Bernard Glassman, University of North Carolina and Deputy Director for Population Sciences, Lindberger Cancer Center
Life Raft is unusually important to our communications research, and for many of the same reasons that it is important to the future of clinical research. We believe that Life Raft will turn out to be the first in what will become a wave of survivor-involved, self-researching virtual teams. As such, Life Raft offers both a model and an inspiration to other survivors and other researchers.
As genomics, proteomics and pharmacology progress, clinical trials will depend increasingly on smaller pools of participants who are genetically appropriate for a particular targeted therapy. This will not be possible in just a few geographical areas, and will require the kind of connectedness and cooperation Life Raft has been able to achieve. At the same time, we will need to identify the risks and benefits of new treatments more rapidly than ever, because the sheer numbers of patients will be smaller. Again, the Life Raft approach to self-monitoring offers enormous potential as well as proven results.
Barbara Rimer, University of North Carolina and Deputy Director for Population Sciences, Lindberger Cancer Center
Because we are dying too fast for the traditional cancer research process, the Life Raft Group has decided to carve out a seat for itself at the cancer research decision making table. Traditionally most cancer research decisions are made by three key players, those representing the Pharmaceutical Industry, the Clinical Researchers and the Government. Although the decisions are made about patients and although patient representatives are sometimes given token roles, particularly by the government, we submit that patients not only do not play a critical role in the cancer research decision making process but that they are generally totally excluded. What’s wrong with this process? 
There is a general injustice in one group of adults making life altering decisions about another group without their knowledge or consent. On top of this, the current situation is generally not focused primarily upon finding the drug or the combination of drugs that the cancer patients in mind need.

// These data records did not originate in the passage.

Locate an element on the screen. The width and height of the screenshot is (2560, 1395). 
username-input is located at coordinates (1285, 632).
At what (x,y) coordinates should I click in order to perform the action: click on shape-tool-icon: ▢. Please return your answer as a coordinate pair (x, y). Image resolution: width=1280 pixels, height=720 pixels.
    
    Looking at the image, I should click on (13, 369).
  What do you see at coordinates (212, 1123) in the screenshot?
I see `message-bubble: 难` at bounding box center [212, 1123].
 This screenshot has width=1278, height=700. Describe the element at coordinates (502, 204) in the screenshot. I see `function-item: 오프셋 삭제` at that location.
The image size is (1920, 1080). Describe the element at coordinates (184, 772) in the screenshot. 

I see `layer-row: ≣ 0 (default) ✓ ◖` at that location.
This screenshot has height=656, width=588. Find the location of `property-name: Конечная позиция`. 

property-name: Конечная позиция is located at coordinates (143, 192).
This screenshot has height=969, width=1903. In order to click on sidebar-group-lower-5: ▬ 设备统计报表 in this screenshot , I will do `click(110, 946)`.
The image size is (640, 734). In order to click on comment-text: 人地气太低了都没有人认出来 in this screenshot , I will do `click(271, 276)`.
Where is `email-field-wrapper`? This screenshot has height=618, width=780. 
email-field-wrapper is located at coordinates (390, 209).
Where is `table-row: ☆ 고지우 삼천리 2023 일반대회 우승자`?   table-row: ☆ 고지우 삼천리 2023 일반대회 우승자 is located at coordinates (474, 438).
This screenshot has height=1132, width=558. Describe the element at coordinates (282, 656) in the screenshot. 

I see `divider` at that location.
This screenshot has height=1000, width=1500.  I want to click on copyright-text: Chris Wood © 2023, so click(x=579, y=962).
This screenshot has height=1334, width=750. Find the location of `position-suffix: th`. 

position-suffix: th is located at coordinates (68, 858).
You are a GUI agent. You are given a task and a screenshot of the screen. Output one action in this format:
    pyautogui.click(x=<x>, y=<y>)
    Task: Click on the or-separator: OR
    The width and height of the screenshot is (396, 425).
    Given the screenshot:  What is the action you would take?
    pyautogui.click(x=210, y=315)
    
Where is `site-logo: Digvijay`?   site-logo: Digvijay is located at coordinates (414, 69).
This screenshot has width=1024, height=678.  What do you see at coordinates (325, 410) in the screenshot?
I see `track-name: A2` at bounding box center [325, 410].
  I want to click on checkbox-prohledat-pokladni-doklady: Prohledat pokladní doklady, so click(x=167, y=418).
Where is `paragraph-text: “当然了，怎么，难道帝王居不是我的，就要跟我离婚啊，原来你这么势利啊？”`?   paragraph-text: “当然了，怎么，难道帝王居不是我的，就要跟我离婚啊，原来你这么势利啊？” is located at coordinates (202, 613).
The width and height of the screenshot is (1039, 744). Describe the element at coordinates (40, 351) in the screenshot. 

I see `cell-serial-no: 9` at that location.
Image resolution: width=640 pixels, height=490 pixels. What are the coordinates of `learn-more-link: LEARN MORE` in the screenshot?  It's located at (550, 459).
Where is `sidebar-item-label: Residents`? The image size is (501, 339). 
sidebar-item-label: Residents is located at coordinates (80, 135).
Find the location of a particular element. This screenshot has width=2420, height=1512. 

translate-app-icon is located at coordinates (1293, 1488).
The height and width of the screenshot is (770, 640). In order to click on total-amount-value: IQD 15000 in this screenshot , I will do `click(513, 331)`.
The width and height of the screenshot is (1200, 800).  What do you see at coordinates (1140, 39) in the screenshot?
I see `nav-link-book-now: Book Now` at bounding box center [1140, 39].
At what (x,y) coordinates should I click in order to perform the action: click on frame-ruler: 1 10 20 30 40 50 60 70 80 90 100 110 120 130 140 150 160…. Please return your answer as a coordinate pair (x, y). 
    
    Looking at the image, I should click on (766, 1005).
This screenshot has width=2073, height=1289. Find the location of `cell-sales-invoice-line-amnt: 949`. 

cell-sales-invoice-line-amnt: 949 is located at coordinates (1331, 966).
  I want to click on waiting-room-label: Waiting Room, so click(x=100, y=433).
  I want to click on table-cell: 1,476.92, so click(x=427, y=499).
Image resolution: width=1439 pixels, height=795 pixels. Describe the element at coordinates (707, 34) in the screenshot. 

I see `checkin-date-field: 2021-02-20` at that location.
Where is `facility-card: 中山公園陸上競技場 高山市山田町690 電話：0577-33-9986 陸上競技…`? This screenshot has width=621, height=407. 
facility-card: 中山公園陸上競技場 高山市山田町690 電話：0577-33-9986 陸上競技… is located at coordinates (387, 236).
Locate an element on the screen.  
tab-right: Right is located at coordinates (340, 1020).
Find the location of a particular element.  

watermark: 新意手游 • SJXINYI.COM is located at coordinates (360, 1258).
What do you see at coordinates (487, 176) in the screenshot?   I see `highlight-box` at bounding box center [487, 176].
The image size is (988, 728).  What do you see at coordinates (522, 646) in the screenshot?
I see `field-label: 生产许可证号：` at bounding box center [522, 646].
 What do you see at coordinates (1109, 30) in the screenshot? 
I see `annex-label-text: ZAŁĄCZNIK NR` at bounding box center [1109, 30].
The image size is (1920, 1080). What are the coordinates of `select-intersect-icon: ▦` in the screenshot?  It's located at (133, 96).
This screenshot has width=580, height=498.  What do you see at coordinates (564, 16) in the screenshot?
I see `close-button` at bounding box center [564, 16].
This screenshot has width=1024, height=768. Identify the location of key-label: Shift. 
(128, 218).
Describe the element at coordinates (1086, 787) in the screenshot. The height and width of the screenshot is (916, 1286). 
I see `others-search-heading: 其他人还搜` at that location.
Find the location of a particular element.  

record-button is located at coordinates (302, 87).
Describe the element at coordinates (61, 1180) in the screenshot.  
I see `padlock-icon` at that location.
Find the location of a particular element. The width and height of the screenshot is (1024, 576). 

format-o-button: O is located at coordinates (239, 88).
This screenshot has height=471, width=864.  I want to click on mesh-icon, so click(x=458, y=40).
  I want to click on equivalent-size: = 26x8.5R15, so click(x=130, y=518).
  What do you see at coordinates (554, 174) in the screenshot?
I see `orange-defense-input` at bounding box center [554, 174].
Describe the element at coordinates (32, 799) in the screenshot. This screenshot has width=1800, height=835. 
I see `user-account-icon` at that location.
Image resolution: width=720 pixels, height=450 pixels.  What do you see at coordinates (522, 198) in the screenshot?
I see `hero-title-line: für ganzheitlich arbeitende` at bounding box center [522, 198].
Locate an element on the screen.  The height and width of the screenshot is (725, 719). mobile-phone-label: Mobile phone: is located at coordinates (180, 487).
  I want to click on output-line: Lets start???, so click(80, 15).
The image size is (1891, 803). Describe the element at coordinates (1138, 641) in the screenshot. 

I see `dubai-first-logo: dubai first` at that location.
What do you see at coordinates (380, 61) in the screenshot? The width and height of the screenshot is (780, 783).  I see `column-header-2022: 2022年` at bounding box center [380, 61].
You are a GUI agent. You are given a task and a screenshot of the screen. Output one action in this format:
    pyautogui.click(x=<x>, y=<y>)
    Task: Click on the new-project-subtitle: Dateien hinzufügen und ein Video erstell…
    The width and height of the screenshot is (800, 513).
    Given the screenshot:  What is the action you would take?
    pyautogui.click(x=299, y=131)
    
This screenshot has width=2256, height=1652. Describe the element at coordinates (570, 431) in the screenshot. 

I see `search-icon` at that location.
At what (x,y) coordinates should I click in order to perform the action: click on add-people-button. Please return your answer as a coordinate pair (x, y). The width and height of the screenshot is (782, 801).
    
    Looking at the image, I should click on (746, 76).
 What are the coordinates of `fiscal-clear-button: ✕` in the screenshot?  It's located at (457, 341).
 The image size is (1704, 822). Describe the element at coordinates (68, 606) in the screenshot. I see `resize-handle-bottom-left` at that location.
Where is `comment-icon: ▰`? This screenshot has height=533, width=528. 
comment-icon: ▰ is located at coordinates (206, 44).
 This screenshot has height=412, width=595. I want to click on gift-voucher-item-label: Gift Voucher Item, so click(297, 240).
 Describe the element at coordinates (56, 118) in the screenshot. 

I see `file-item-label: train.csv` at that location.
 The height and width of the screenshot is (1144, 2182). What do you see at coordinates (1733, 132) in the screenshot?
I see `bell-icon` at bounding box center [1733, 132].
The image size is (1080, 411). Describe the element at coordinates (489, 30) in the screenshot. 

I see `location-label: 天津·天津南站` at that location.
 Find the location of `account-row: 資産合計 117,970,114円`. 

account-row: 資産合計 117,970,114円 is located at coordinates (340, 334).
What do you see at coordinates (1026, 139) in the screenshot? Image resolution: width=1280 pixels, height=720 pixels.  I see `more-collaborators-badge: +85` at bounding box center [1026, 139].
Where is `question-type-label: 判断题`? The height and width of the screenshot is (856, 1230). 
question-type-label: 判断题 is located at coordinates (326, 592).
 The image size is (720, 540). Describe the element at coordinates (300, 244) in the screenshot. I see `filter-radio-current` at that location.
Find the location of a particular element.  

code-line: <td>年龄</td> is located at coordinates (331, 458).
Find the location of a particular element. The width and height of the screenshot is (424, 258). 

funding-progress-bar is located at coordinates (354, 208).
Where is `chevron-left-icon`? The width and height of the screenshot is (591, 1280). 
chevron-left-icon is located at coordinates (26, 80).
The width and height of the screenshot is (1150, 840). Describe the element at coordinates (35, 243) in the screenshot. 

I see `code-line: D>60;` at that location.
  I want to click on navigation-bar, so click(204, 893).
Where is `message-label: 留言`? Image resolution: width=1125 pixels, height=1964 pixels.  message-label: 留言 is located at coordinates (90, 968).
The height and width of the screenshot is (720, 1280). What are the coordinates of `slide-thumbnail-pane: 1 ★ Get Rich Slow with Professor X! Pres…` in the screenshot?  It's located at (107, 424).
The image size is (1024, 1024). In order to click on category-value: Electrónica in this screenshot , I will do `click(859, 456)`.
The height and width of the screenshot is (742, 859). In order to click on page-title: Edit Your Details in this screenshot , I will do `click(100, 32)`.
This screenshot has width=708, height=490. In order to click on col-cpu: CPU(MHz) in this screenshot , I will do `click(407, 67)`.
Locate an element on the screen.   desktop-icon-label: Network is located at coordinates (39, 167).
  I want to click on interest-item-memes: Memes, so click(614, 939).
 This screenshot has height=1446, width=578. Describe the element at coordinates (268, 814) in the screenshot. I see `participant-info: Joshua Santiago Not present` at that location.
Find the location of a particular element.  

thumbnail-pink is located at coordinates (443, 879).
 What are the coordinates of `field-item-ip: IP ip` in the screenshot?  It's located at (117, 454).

The pharmaceutical representative understandably must focus upon finding drugs that can be brought to market and that can earn a profit. That makes trials with drugs made by multiple pharmaceutical companies very difficult to bring about. The clinical researcher must be cognizant of choosing a particular clinical trial that is different though not necessarily better than that which is being done by a colleague and must choose which trial to process first if he/she has more than one. Whether that decision is influenced by any financial benefit provided by the pharmaceutical company is always an open issue. Finally the government must judge the merits of the research in question based upon the narrow protocol it approved in the first place, not against any strategic plan to treat and cure the cancer in question. Only the patient has as their primary focus the issue of the likelihood that a particular research will contribute to the survival and well being of the patients and the sense of urgency to accomplish that.
The rationale for our approach is based upon the tremendous respect we have for our colleagues in the pharmaceutical, clinical research and government worlds. We believe that putting patients at the cancer research decision making table, if not at the head, will help free all three of these disciplines from the market place and cultural restrictions that limit their effectiveness in carrying out critical cancer research.